» Passage:
5Which astronomical and geographical factors determine the times of sunrise and sunset at a specific location?
A.The longitude of the observer and the orbital speed of the Earth only.
B.The local barometric pressure, wind velocity, and ambient air temperature.
C.The observer's altitude above sea level and local magnetic variation only.
D.The latitude of the observer, the declination of the Sun (date), and the observer's altitude above sea level.
Explanation: Sunrise and sunset times are determined by the observer's latitude (which determines the sun's path angle), the declination of the sun (which changes with the season/date), and the observer's altitude (height above sea level extends the visible horizon, making sunrise earlier and sunset later).
6On a Polar Stereographic chart projection, how are the meridians of longitude represented?
A.Parallel straight lines equally spaced across the chart.
B.Parabolic curves converging at both the North and South poles.
C.Curves that are concave towards the nearest pole.
D.Straight lines radiating outwards from the pole.
Explanation: On a Polar Stereographic projection, which is projected from the opposite pole onto a tangent plane at the pole of interest, meridians of longitude are represented as straight lines radiating outwards from the pole, and parallels of latitude are concentric circles.
7Why does scale distortion occur on a direct Mercator chart projection as latitude increases?

» Dataset content:
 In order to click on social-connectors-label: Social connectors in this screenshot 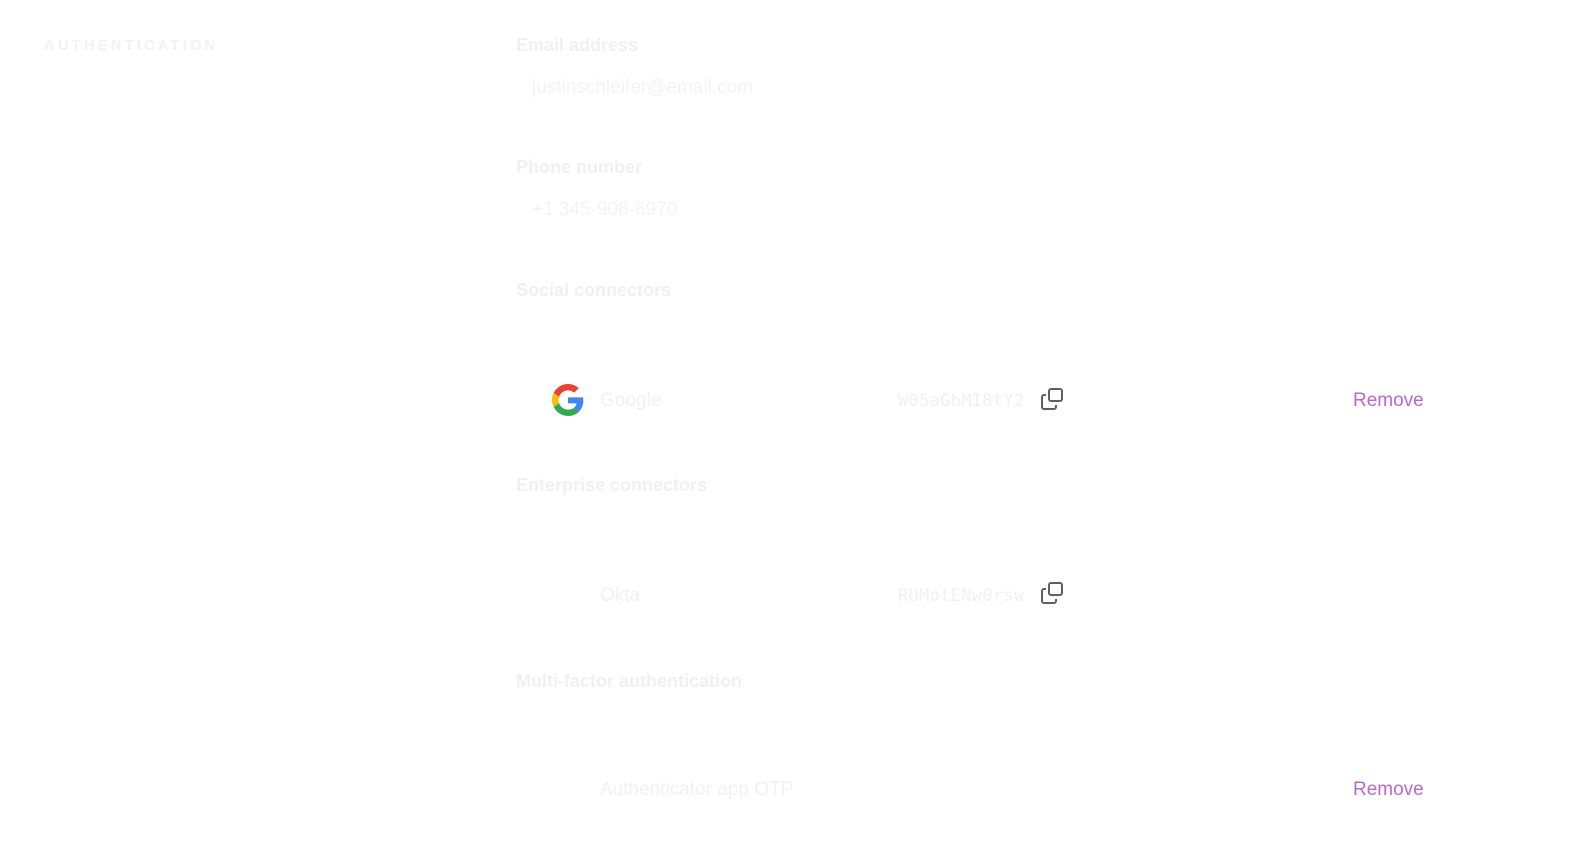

» Work instruction: In the quiz, condense the paragraph beginning "Explanation: Sunrise and sunset times" into a short list that keeps its main facts.

» Answer area:
Sunrise and sunset times depend on:
- The observer's latitude, which sets the angle of the sun's path
- The sun's declination, which changes with the season or date
- The observer's altitude, since height above sea level extends the visible horizon and makes sunrise earlier and sunset later